Clearly, it is not true that $A\subset (B\cup C)$ implies $A\subset B $ or $A\subset C$, since if $A=\{b,c\}, B=\{a,b\}, \text{ and }C=\{c,d\}$, then $A\subset B\cup C =\{a,b,c,d\}$ but $A\not\subset B$ and $A\not\subset C.$

However, if one tries to prove the above statement, where does the proof go wrong?

Proof:

Let $x\in A$. Since $A\subset B\cup C, x\in A\implies x\in B\cup C\implies x\in B$ or $x\in C. $ Since $x\in A\implies x\in B$ or $x\in C$ is equivalent to $x\in A\implies x\in B$ or $x\in A\implies x\in C$, this shows $A\subset B$ or $A\subset C. \blacksquare$

Answer 1

In propositional calculus, $P\implies (Q\lor R)$ may imply $(P\implies Q)\lor (P\implies R),$ but the statement you have is of the form:

$$\forall x: \left(P(x)\implies (Q(x)\lor R(x))\right)\tag1$$

You cannot change this to: $$\left(\forall x: P(x)\implies Q(x)\right)\lor \left(\forall x: P(x)\implies R(x)\right)$$

You can say: $$\forall x:( P(x)\implies Q(x))\lor (P(x)\implies R(x))$$

but you can’t conclude (1) from this.

The thing about propositional calculus is that it is about one statement at a time. $P\implies Q$ is not what we intuitively think of as an implication. You can’t say, “If it rains, the ground will be wet.” You can say, “If it rained yesterday at this spot, the ground was wet at this spot.”
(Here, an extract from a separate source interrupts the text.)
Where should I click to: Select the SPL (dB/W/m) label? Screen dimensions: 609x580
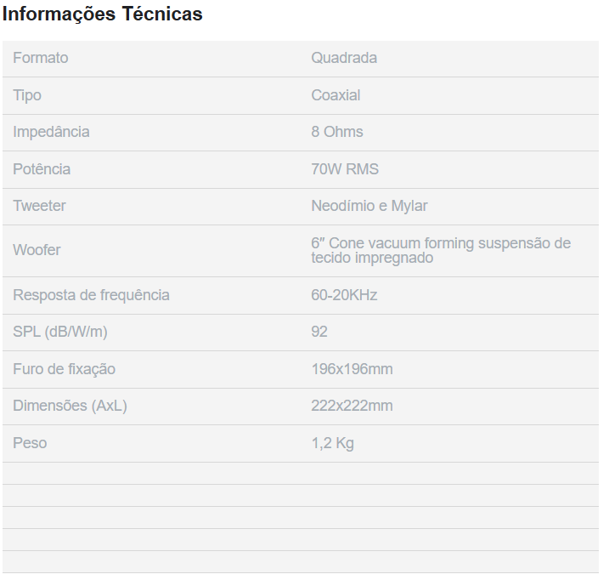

You can’t express rules in propositional calculus.

It is best to treat $P\implies Q$ as $\lnot P\lor Q,$ because of this, at least until you get used to this. it is definitely confusing.

Answer 2

That is true for that $x$ but it is not true for all $x$.

Answer 3

Note that what you have proved is $$\forall x(x\in A\implies(x\in B\lor x\in C)),$$ where as what you have to prove to show $A\subset B$ or $A\subset C$ is $$(\forall x(x\in A\implies x\in B))\lor(\forall x(x\in A\implies x\in C)).$$

The lesson is, be careful where the quantifiers ($\forall$ and $\exists$) are! Wrong placements can and do change meaning.